The analogy is totally misleading. In the first place, U.S. troops in Bosnia, for example, if they are any kind of cops, are American cops; they are in no way accountable to Bosnians. The same goes, obviously, for any other foreign troops under NATO’s aegis. In the second place, however, they are not cops at all; Clinton has an agenda, about which he has been quite open, that has nothing to do with restoring the victim’s valuables or punishing the mugger.
It is not that Clinton and his advisors are especially malevolent; they must act this way. They are not really free to do what it would take to bring a truly just peace to Bosnia— restoring an integrated and democratic republic, disarming all the Serb and Croat militias there, returning all refugees to their homes.

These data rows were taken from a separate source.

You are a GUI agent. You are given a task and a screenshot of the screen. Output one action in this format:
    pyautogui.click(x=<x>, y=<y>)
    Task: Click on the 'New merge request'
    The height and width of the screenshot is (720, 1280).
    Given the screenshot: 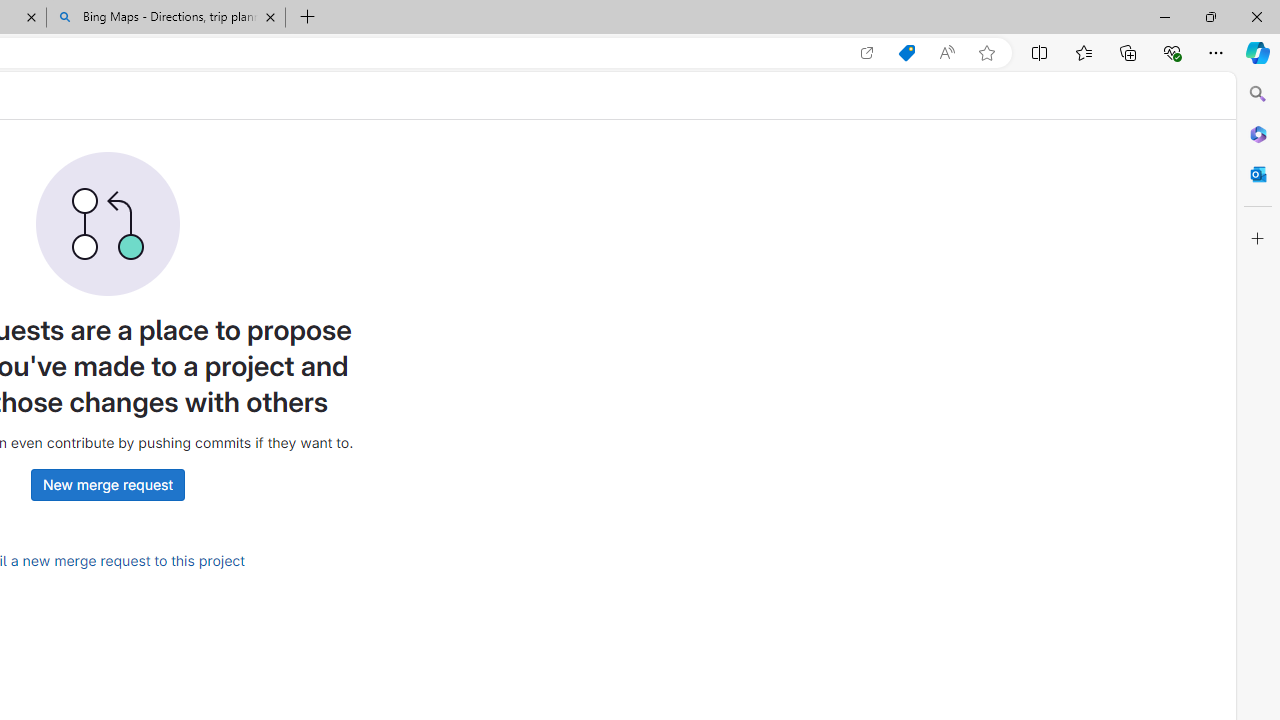 What is the action you would take?
    pyautogui.click(x=106, y=484)
    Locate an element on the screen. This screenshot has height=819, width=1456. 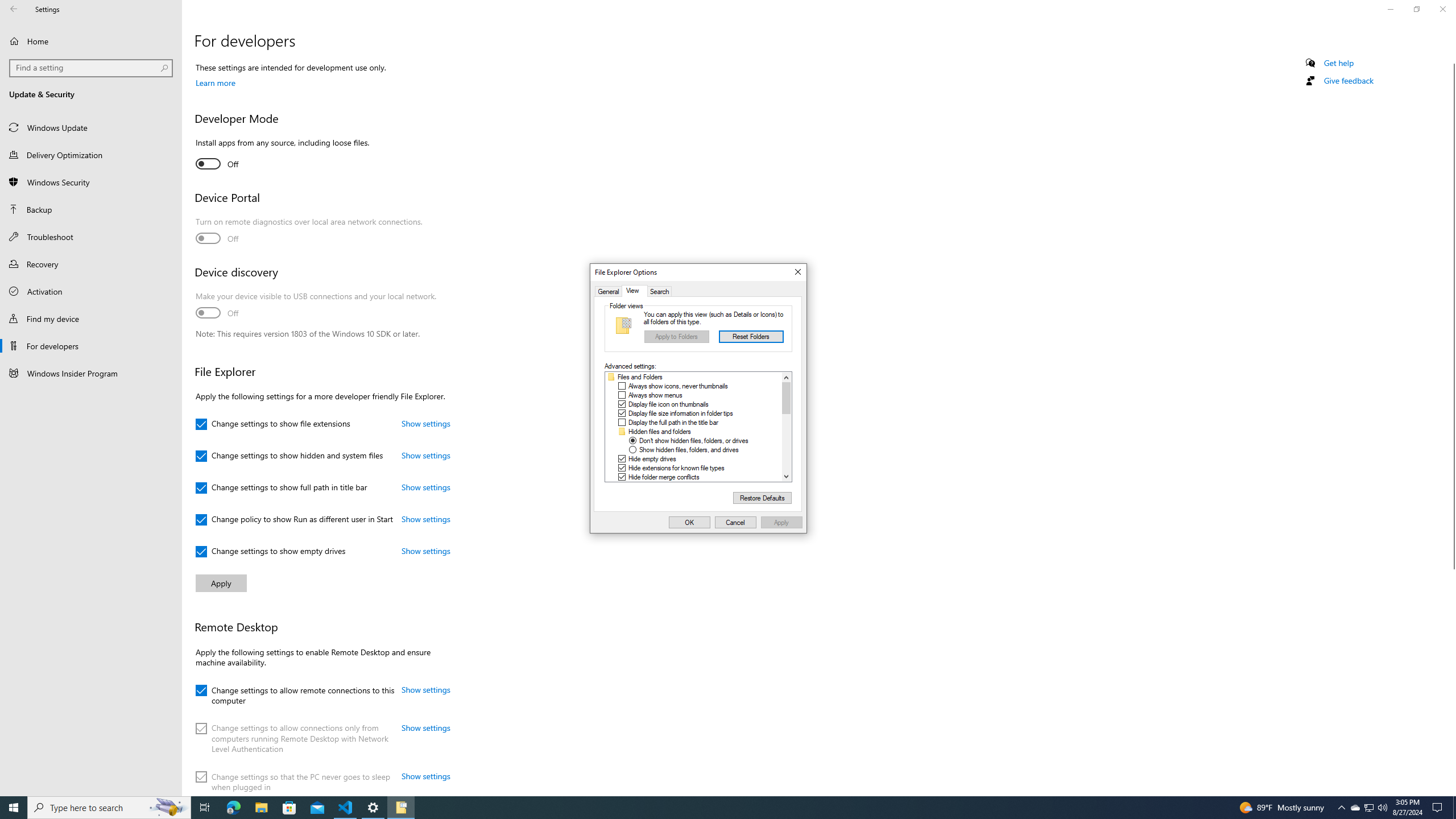
'Settings - 1 running window' is located at coordinates (373, 806).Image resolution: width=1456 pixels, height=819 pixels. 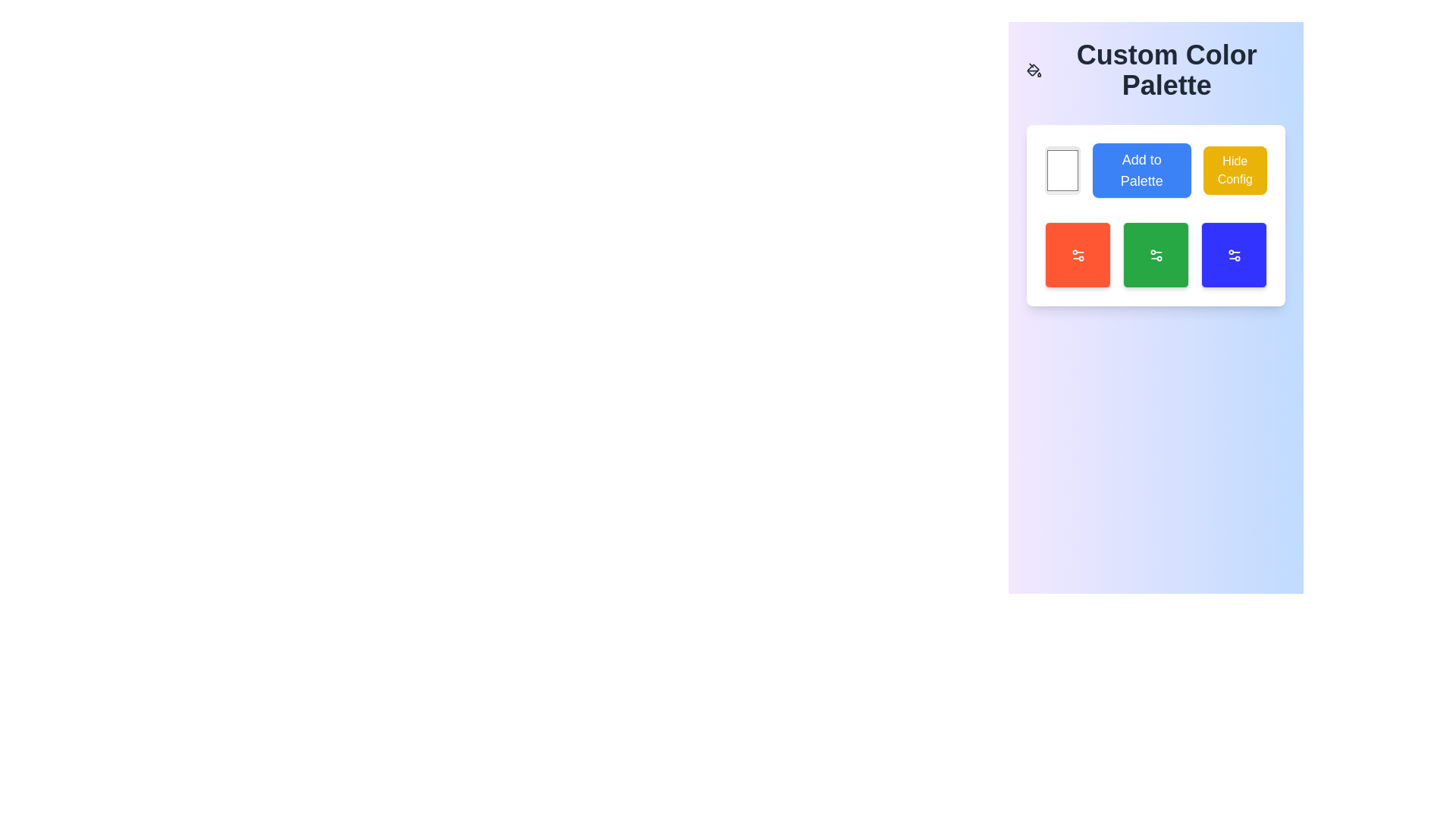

Nor are they free to promote economic and social arrangements in poor countries that lessen their dependence on the West, for example. They are not free to help the Haitian masses win real power. These are not options. Instead, the officials of the American state act under the compulsions of a system which needs global predominance to insure power and economic advantage.

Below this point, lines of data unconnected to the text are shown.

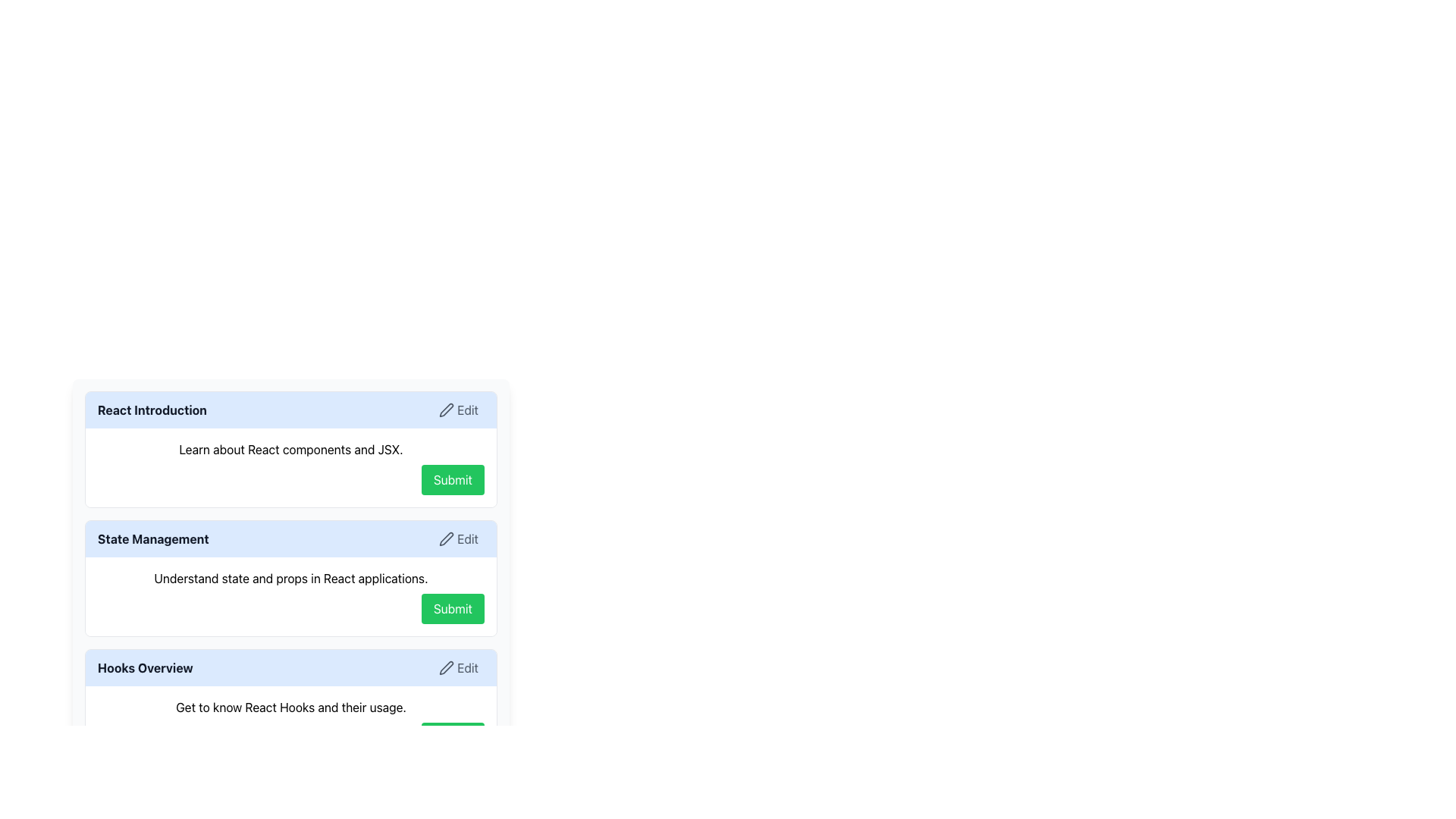 The image size is (1456, 819). I want to click on the pen icon located in the header of the React Introduction card, so click(446, 410).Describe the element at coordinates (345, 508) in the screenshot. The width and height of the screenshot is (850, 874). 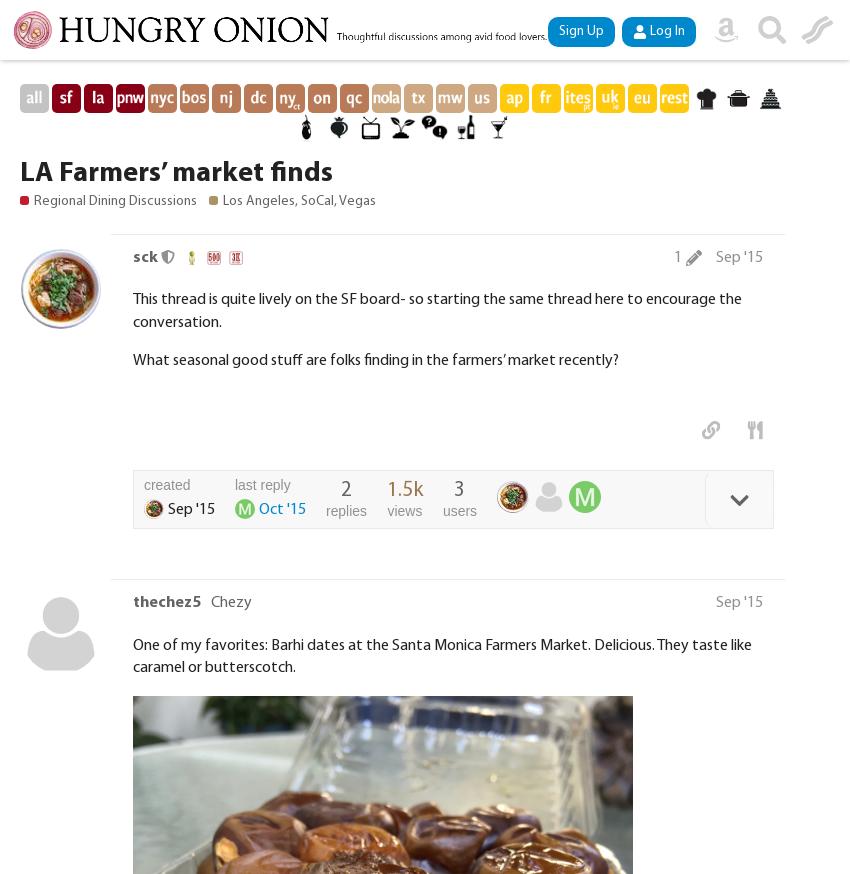
I see `'replies'` at that location.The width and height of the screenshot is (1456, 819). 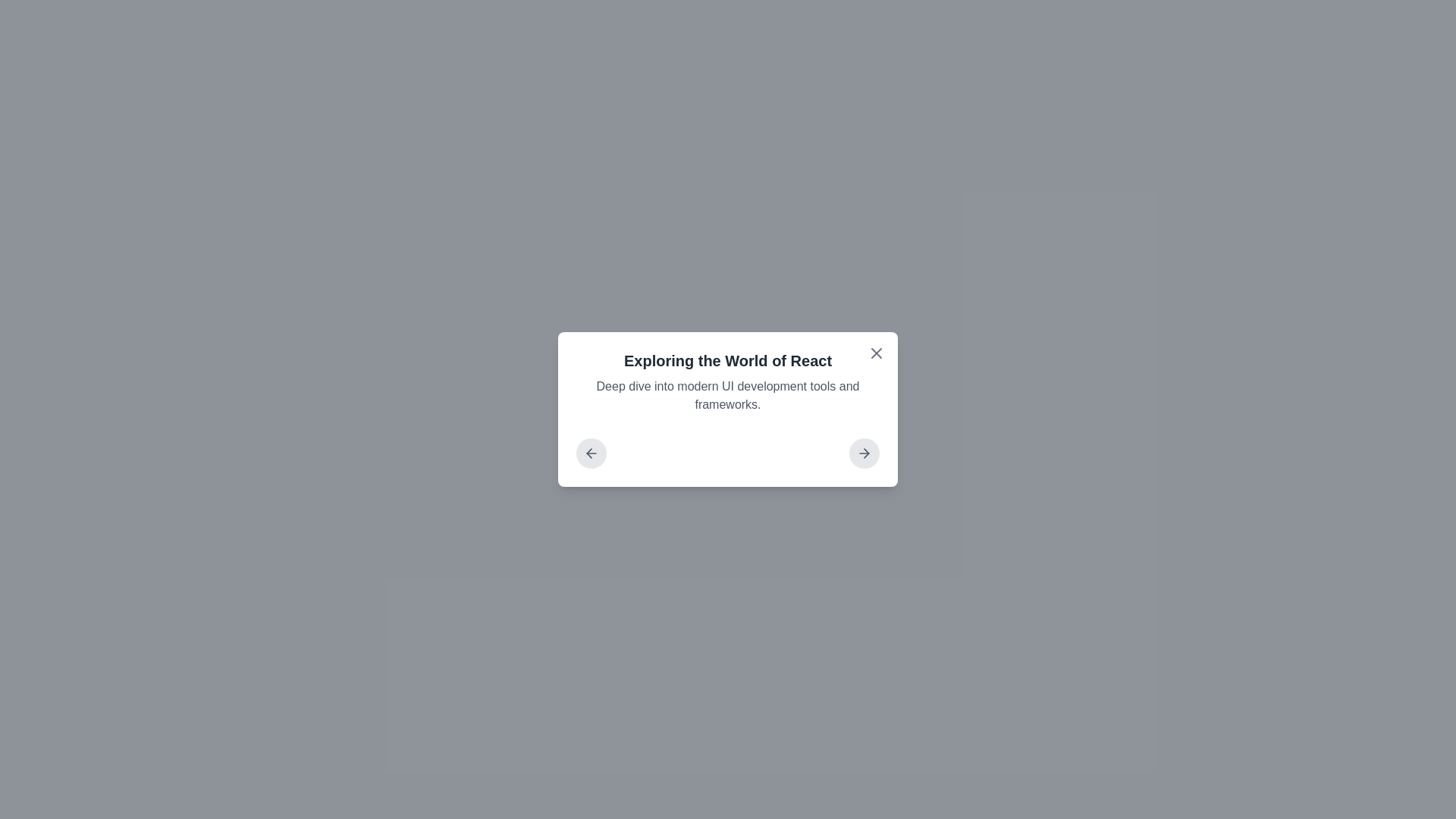 I want to click on the right-pointing arrow icon located at the center-right of the card with the text 'Exploring the World of React' to proceed, so click(x=864, y=452).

The system over which this super-warlord presides as a jealous and insecure dominator needs a lot of little warlords, even if they sometimes get out of hand. U.S. leaders like to deal with securely entrenched elites or strongmen, who are relatively immune to pressure and demands from below. Inevitably, they feel that the stability they crave is more likely with, say, a Greater Serbia either dominating ex-Yugoslavia by itself or sharing it with a Greater Croatia.
During the Cold War there was broad popular support for massive defense budgets. Now there is not. On some level, millions of Americans suspect that we pay a catastrophic price for our government’s gargantuan military machine and its overweening imperial ambitions—that the United States cannot play the role of "superpower" and at the same time produce the things that make a decent life possible for its people.
The left—people who have a more elaborated understanding of imperialism and its political functions—seems unable to connect with these perceptions and deepen them. Yet the moment could hardly be more propitious. Americans are in a rebellious mood. Unless the left manages to clearly differentiate itself from the Democratic Party’s bankrupt neoliberalism and poses an organized alternative, it is the right that will succeed in taking advantage of popular discontent.
Words like "radicalism" and "revolution" are bandied about freely—mainly by Republicans, alas, but the sudden appearance of language long considered utterly marginal to American politics expresses a complex mood, including a healthy disgust with the establishment as well as more atavistic impulses.
In the absence of an obvious foreign threat, it is hard for our leaders to justify to the public a bloated military budget—which is probably why all the talk about new war-fighting scenarios that followed the end of the Cold War seems to have been succeeded by a conspiracy of silence.
Of course, the pursuit of empire has not been a serious issue in a national electoral campaign since the annexation of the Philippines at the turn of the century. Eugene McCarthy, Robert Kennedy and George McGovern campaigned against the Vietnam War, but none of them really questioned NATO, nuclear deterrence and the whole panoply of U.S. might.
Today a few (ever fewer) liberal politicians call for (ever more modest) cuts in military spending, but none of them challenges the assumption that the United States has the right to dominate other peoples and, if necessary, sacrifice whole nations to its self-defined strategic imperatives. If we are ever to break up the deadly consensus of American high politics, the issue of an alternative foreign policy cannot be avoided.